Xi Jinping ha invece un obiettivo storico e politico: trasformare la Cina in un paese capace di gareggiare, ed eventualmente prevalere, nella competizione epocale con gli Stati Uniti. È disposto a farlo anche a costo di provocare storture nell’economia, e anche a discapito della prosperità immediata del paese e dei suoi cittadini.

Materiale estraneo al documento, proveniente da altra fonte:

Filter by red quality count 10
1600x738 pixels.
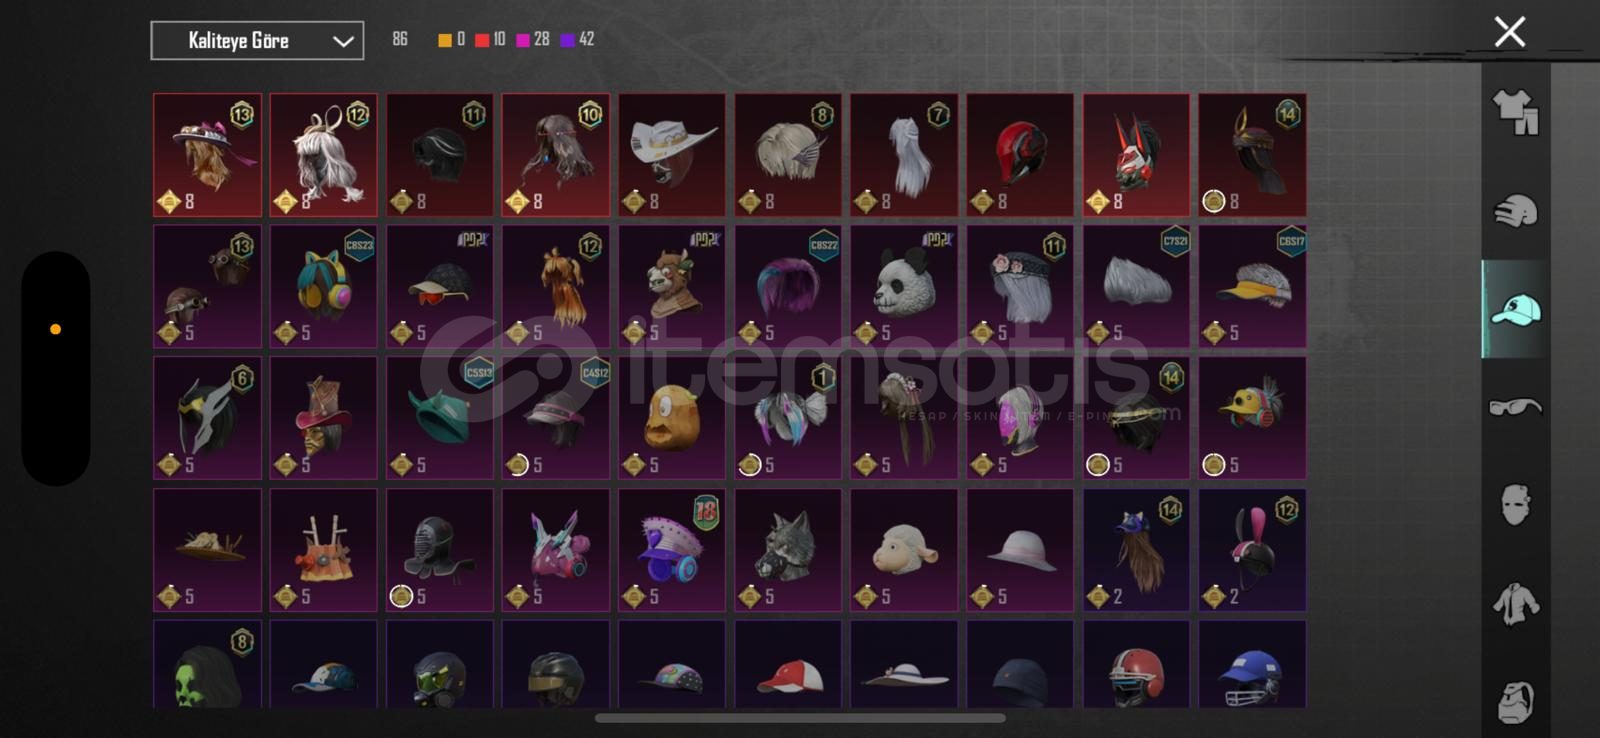point(490,39)
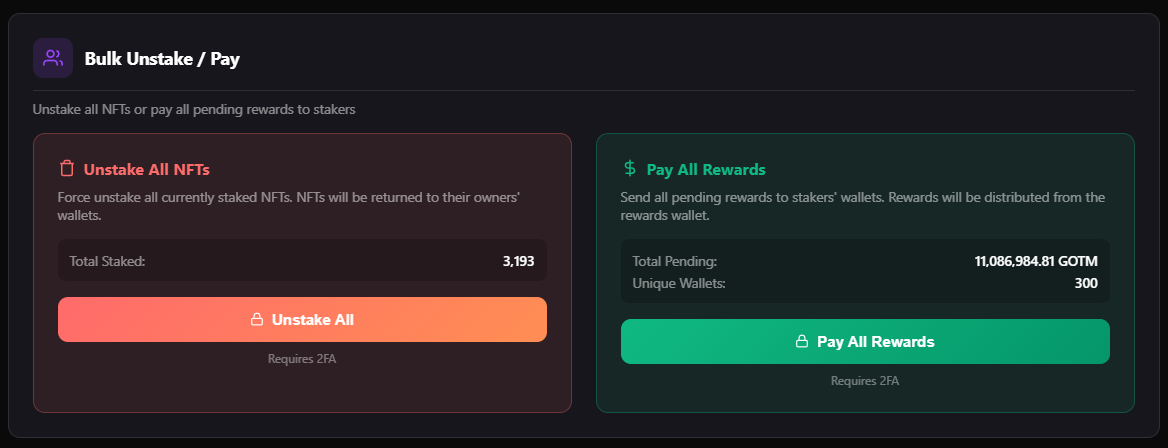Click the Unique Wallets label
The image size is (1168, 448).
tap(679, 283)
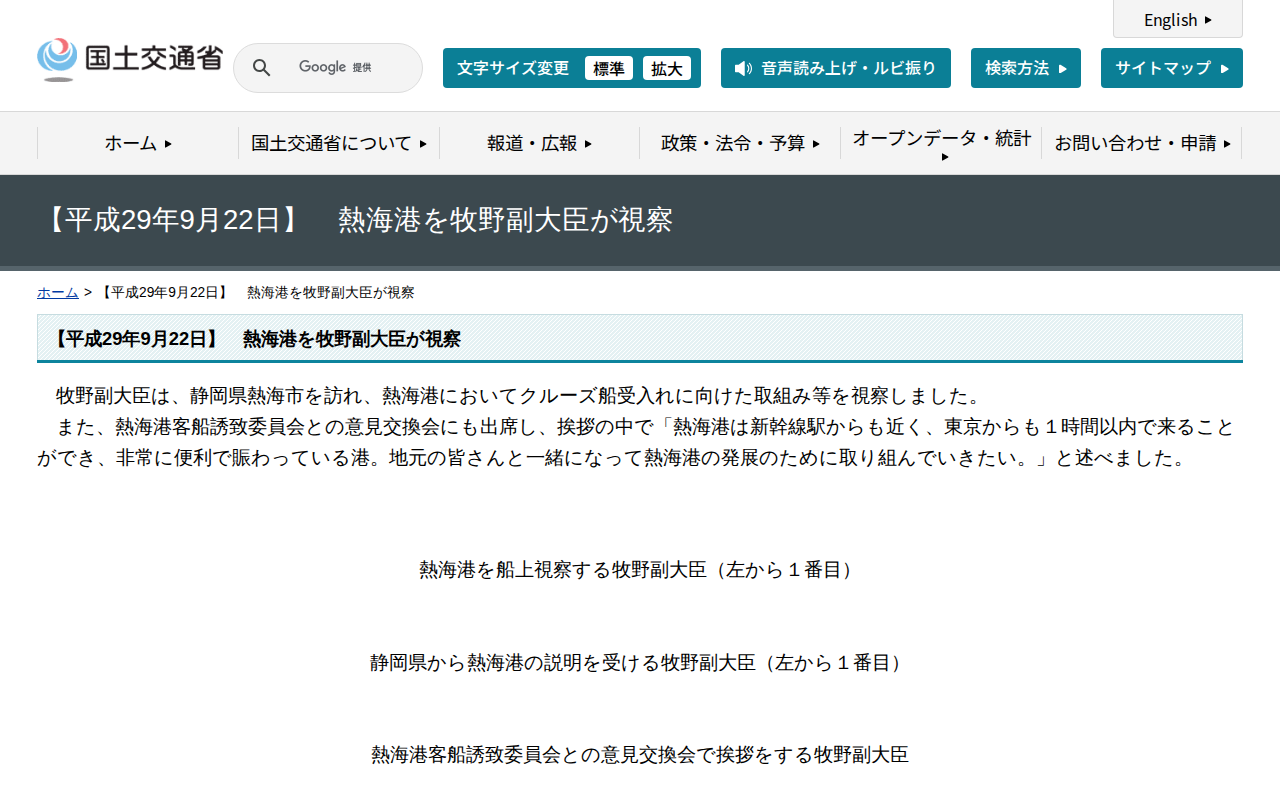This screenshot has height=800, width=1280.
Task: Click the search magnifying glass icon
Action: [x=261, y=67]
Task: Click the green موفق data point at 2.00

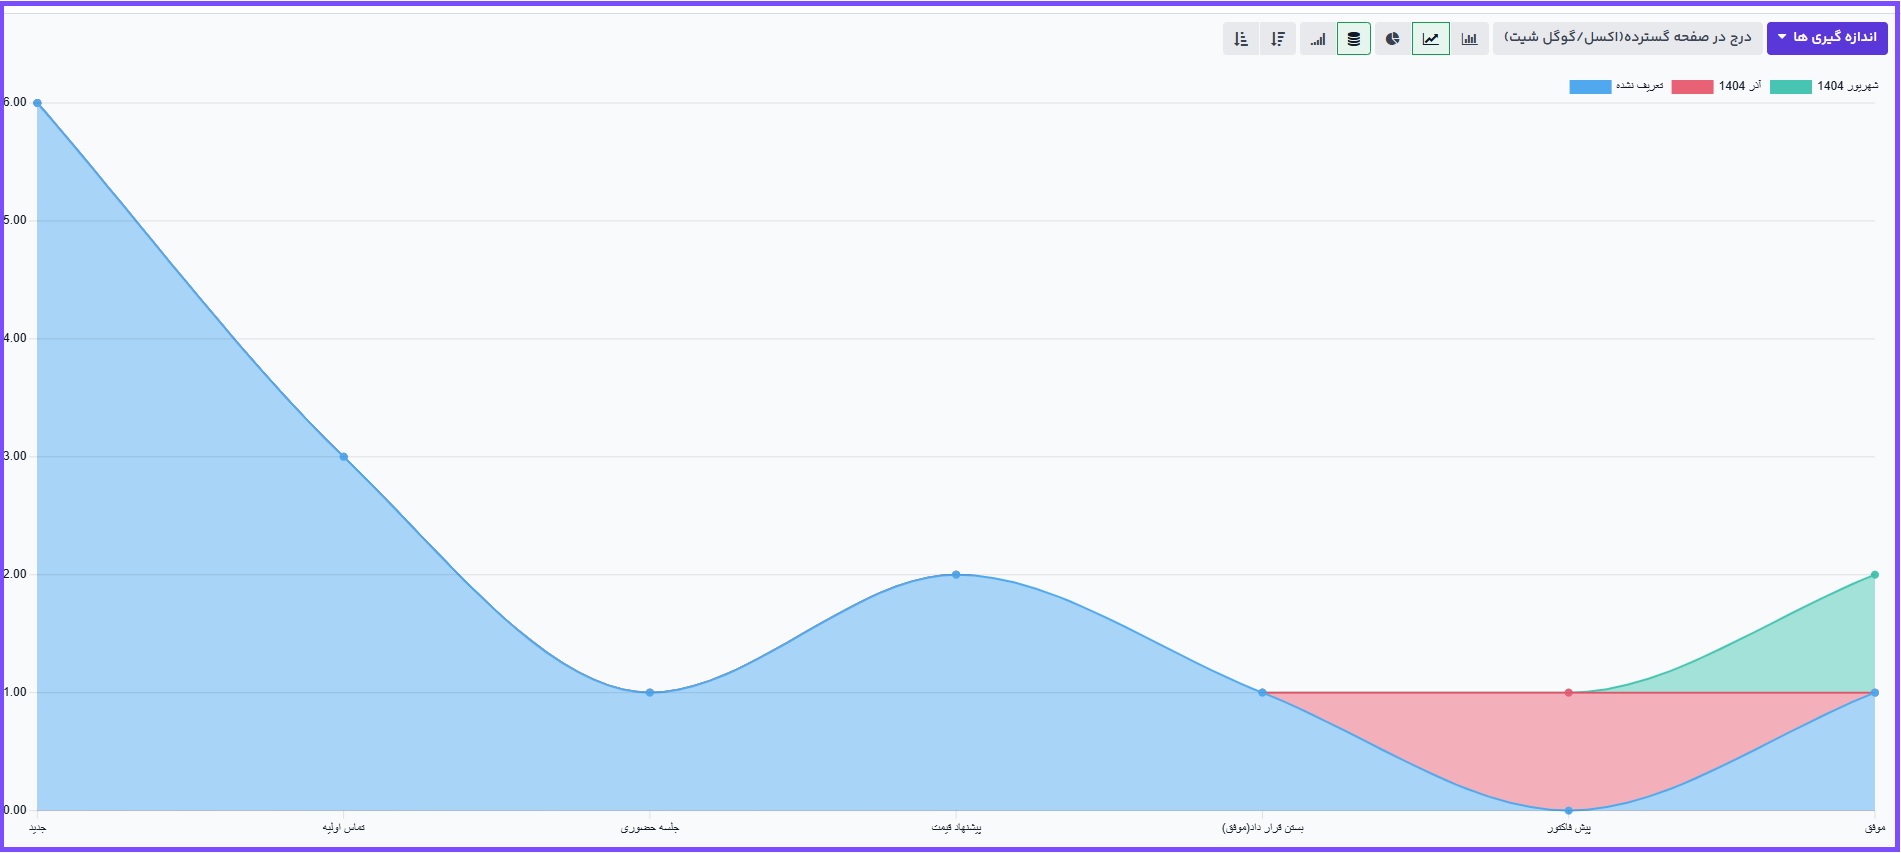Action: pos(1874,575)
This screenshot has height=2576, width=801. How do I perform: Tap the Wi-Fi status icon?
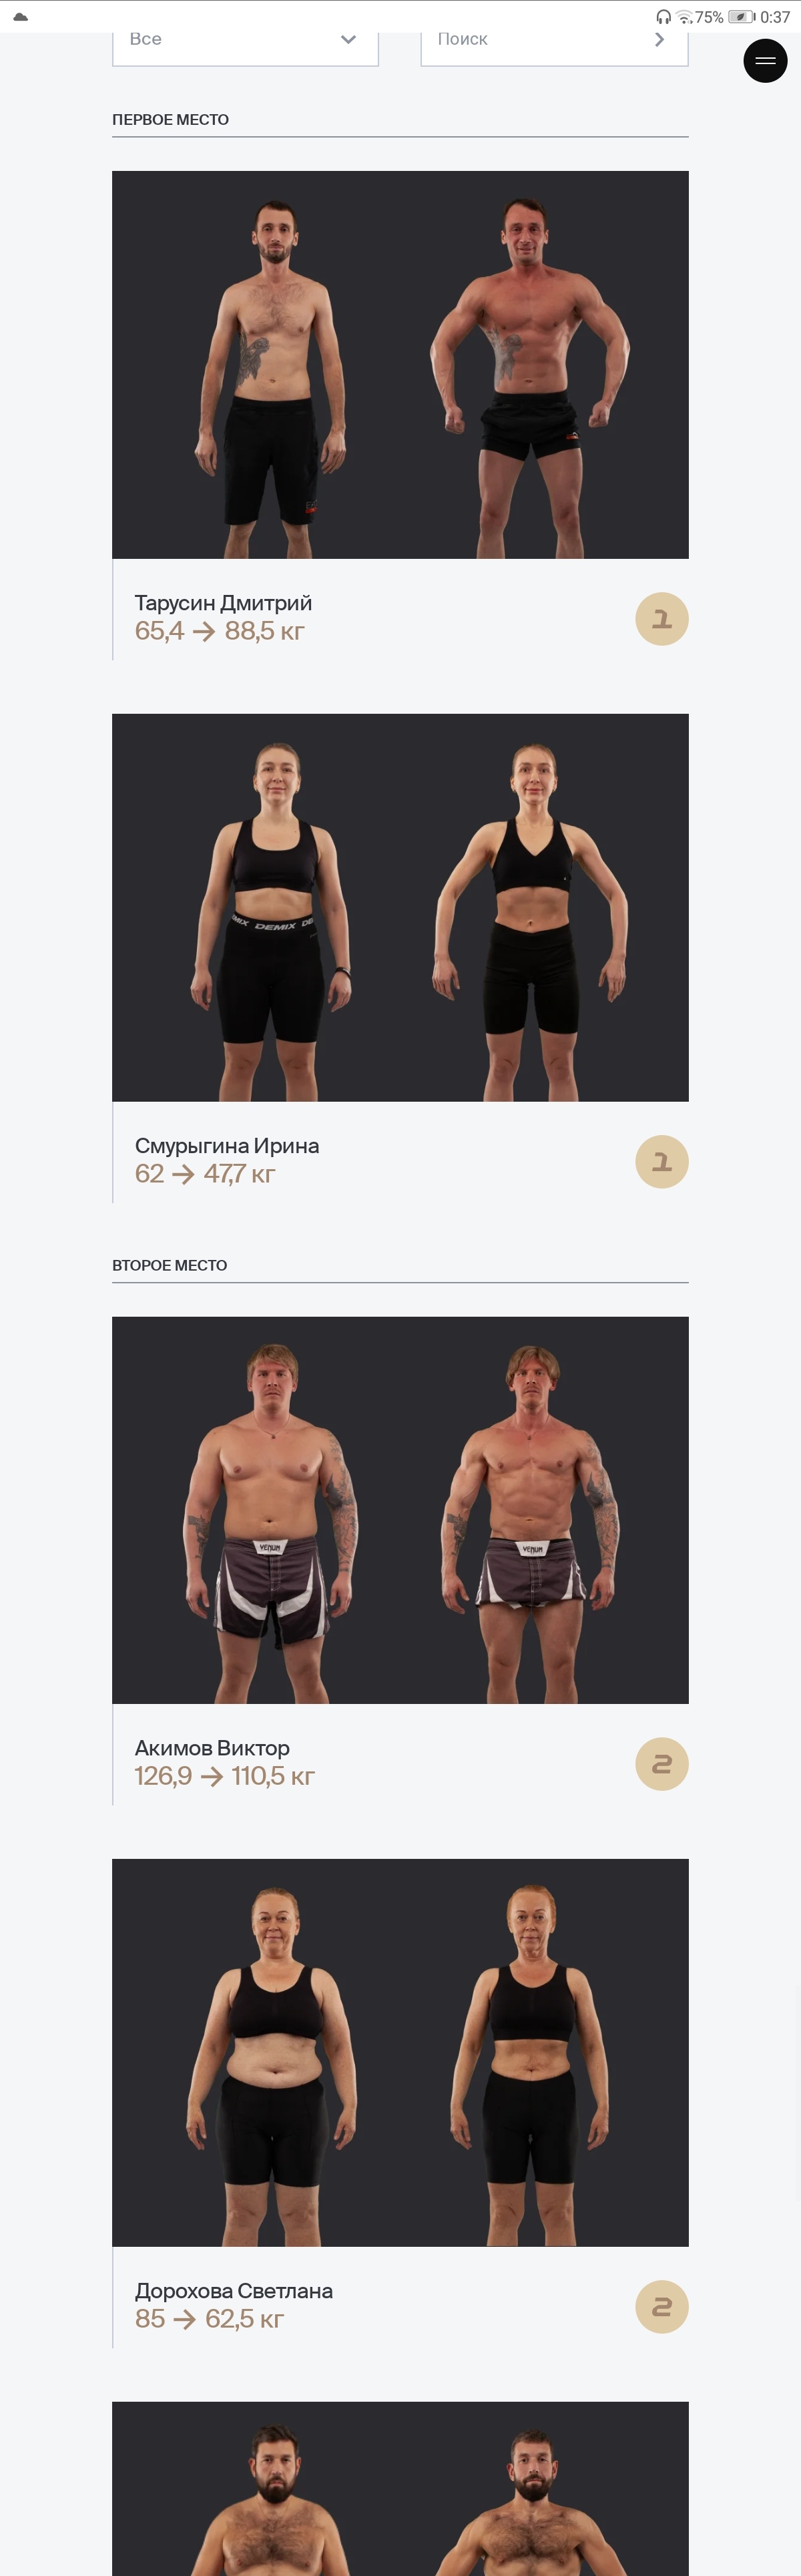click(684, 17)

Il modello di crescita voluto da Xi si basa sulle «nuove forze produttive di qualità», un’espressione che circola ormai da qualche anno e che descrive le industrie tecnologicamente avanzate che la Cina ritiene strategiche per il futuro, come l’intelligenza artificiale, le automobili elettriche, i pannelli solari, le tecnologie per la transizione energetica, i droni, le biotecnologie e così via.
[…]
L’idea è che questi cicli massacranti di competizione, in cui le aziende cinesi sono spinte a farsi una concorrenza estrema, consentiranno loro di superare in efficienza e in innovazione le aziende occidentali, e alla Cina di ottenere il controllo sulle tecnologie più importanti per il futuro. La Cina sta in un certo senso addestrando le sue aziende a diventare più competitive, più innovative e più pronte a dominare i mercati internazionali. Le storture economiche che ne derivano, anche se rallentano la crescita, sono ostacoli temporanei da sopportare per raggiungere il più importante obiettivo politico.Possiamo dire quello che vogliamo, ma sembra che il pallino del mondo, ora lo tengano loro…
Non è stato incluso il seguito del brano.